Monday, April 23, 2012

Sneaky Sneaky

Alright, I can't remember if I mentioned it in the last couple of posts, but I was doing really well. So well, the doctors figured I could be let and only have to come in every other month instead of every month. But Wegener's is a tricksy sort of beast.

When no one is watching it, it has this nasty habit of jumping out of the shadows to bite your unsuspecting rump.

I kept telling myself that it was just allergies and yadda yadda blah blah blah, but it's not. It's a flair. I get to jump from 2.5 mg of Prednisone back up to 20 mg. DE-PRESS-ING.

It was funny too, I was talking to my rheumy and one of the symptoms I'd had was strange hives, I'd get actual welts that would burn and itch and then vanish. My rhuemy was like, "huh, that's not normally something you see with Wegener's, but Lupus... You're not allowed to have anything else though." The next day I had a mark on my forehead, it looked like someone had actually bitten my forehead. This red mark was there for a while but then went away too.

Don't worry, I'm not thinking I have lupus too. I think it's just a weird little vasculitis thing. Wegener's can go after the skin and all.  Of course, I can go around telling people I have lupus in my hand. Hand lupus!

Needless to say, I am now back on my monthly rheumy visit. It was good for one month off, I guess.

Thursday, April 5, 2012

More About Social Security

I'm not exactly sure if I should be posting about this, but I think it might help some people out there.

There are things that social security doesn't seem to understand about vasculitis. They don't seem to get that symptoms can flair up at any time, they don't seem to understand that vasculitis (this is all types included) have a mortality rate of up to 98% within two years, and they don't seem to understand that stress and illness increase the risk of symptoms reoccurring.

When a person is attempting to apply for social security in the US they have to list every medication that they take for their condition and why they take it. A while back my rheumatologist and I decided that, in order to deal with the mood changes and depression I had been having in reaction to my situation and the medications I am currently on, I would begin taking some anti-depressants.

This meant that when I applied for SS I had to put down that I am taking this new medication and that I am taking it for depression. I began taking this medication just before I got my first denial so I just added it to the list when I appealed.

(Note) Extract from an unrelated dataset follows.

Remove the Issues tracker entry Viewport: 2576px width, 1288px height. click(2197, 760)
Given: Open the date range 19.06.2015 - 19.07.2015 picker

It took them a couple of months to decide that if I was on an antidepressant why wasn't I seeing a psychologist for my depression? I must go see one. They paid for the appointment, and the psychologist explained to me that he was just going to do an interview and write a report for SS. What he says doesn't determine my approval or not, but that it helps SS weigh my options.

By this time, the medication was working, I already knew why I was depressed in the first place, and I was on my way to turning things around. I explained all this to the psychologist and we went on with the interview. I was a little concerned because I had lately been having some memory lapses that were bothering me, but the psychologist assured me that this was normal. Well, it's not normal for me. Something that he wouldn't know because he doesn't really know me.

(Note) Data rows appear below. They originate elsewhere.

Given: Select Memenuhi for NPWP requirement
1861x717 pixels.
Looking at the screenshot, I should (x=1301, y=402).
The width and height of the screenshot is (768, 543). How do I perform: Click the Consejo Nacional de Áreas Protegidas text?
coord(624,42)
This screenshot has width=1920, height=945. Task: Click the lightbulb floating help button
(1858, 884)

This was my biggest problem with the interview. Sorry, but I don't think that a psychologist really has the ability to accurately determine the mental state of a person with just one interview. Maybe he thinks memory lapses in a 25 year old is normal, but it is not normal for me. I've never been the type to walk into a room and have no idea why, I've never had problems before with remembering words, or what I was talking about. Sometimes I've even forgotten who I was talking to while I was talking to a person. This isn't normal for me.

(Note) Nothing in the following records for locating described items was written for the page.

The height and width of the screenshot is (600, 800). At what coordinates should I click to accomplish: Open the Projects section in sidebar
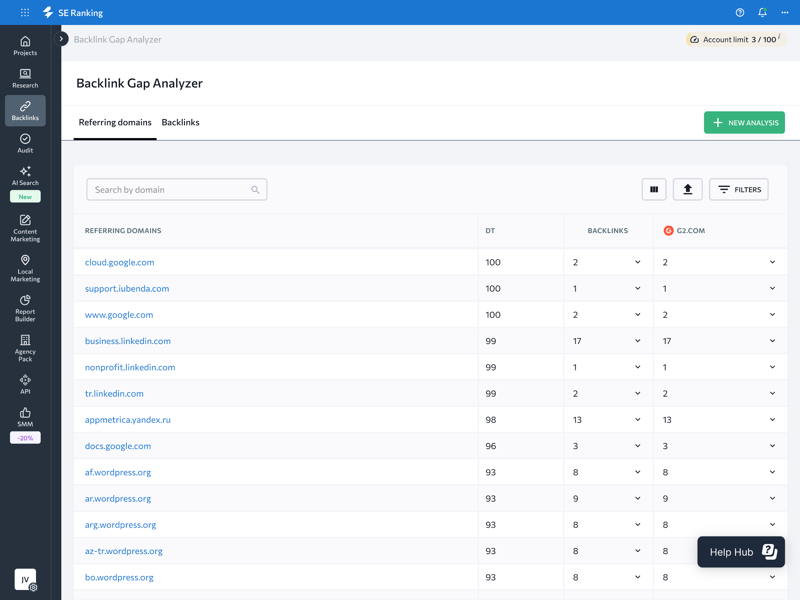tap(25, 45)
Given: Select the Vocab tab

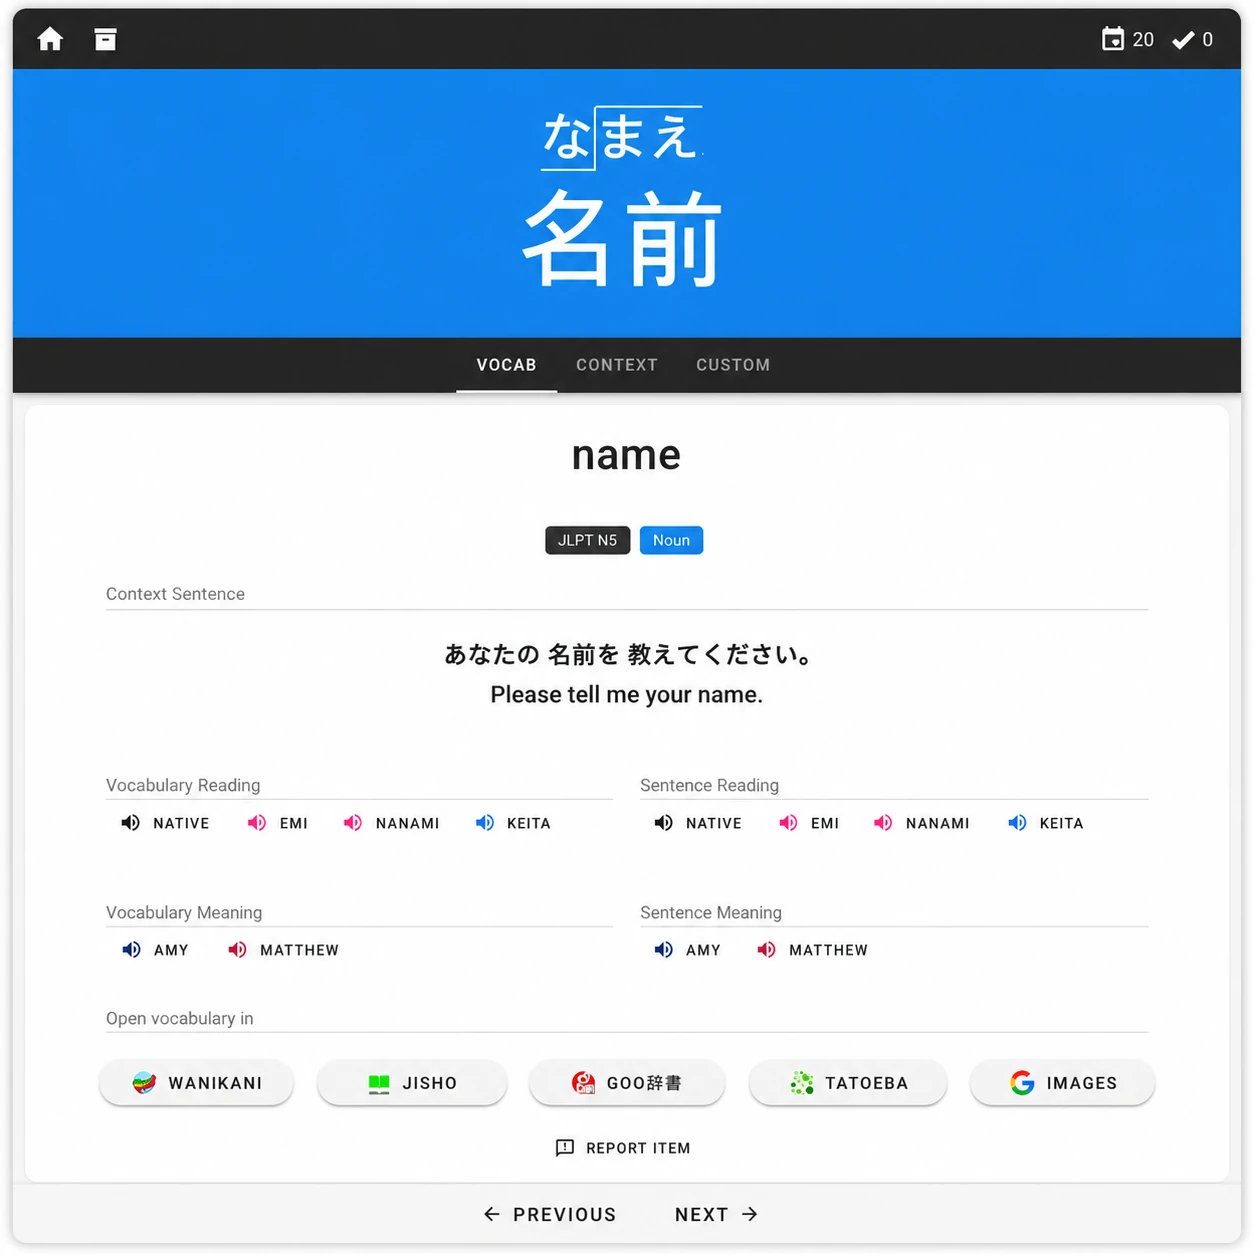Looking at the screenshot, I should pyautogui.click(x=506, y=365).
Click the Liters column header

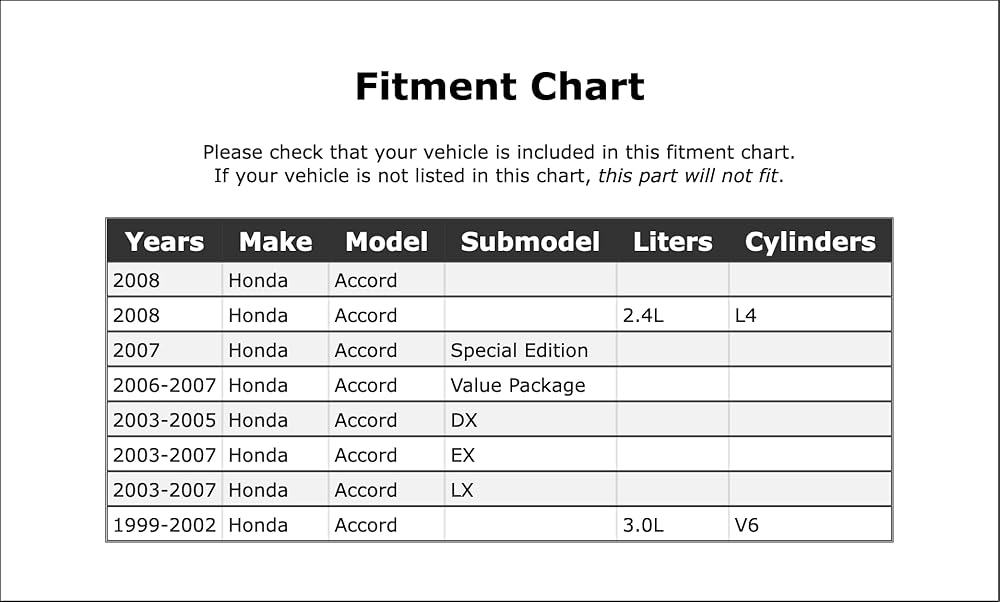point(672,242)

If SS is really concerned about deciding if a person does need a certain medication maybe they should try to get more than one appointment. My rheumatologist has seen me every month for over a year. She knows me. She knows what I want to do with my life, she knows how very not forthcoming I usually am about my problems, she has seen me in various moods. Bottom line, I trust her judgement on my mental state more so than a psychologist who only did a 15 minute interview.

Maybe it would be better for SS to do more than just take medical records. Maybe they should ask for statements from the physicians that work with the patient so that they can actually see why the decision to try for SS was made. They need to get a more complete image of the person.

Specifically when it comes to people with a disease such as vaculitis where symptoms come and go, medical professionals have no idea how to diagnose or treat, and there are no specialists that really deal with vasculitis. Many times patients with vasculitis are seen as malingering because they will put down on paper how they are feeling, but their bloodwork does not match up with what was said or when a face to face interview is done they don't seem "that sick".

I think what I'm really trying to get at in this post is that, we need to change the way that medicine and government treats patients with hard to diagnose diseases. The diseases that are considered "mysterious".

In my case I do not want to spend my life on SS, I have the drive to get back into work and goals that I want to achieve. Unfortunately, right now my doctors and I have decided that it is not the best idea for me to be back in the work force right now. Until I do go back, I do need some way to support myself. Medical bills have burned through the savings I made while I was working and at the end of the year I will be uninsured. With one visit to my rheumatologist costing me over $350 not including any tests they do I am not going to be able to afford any further health care.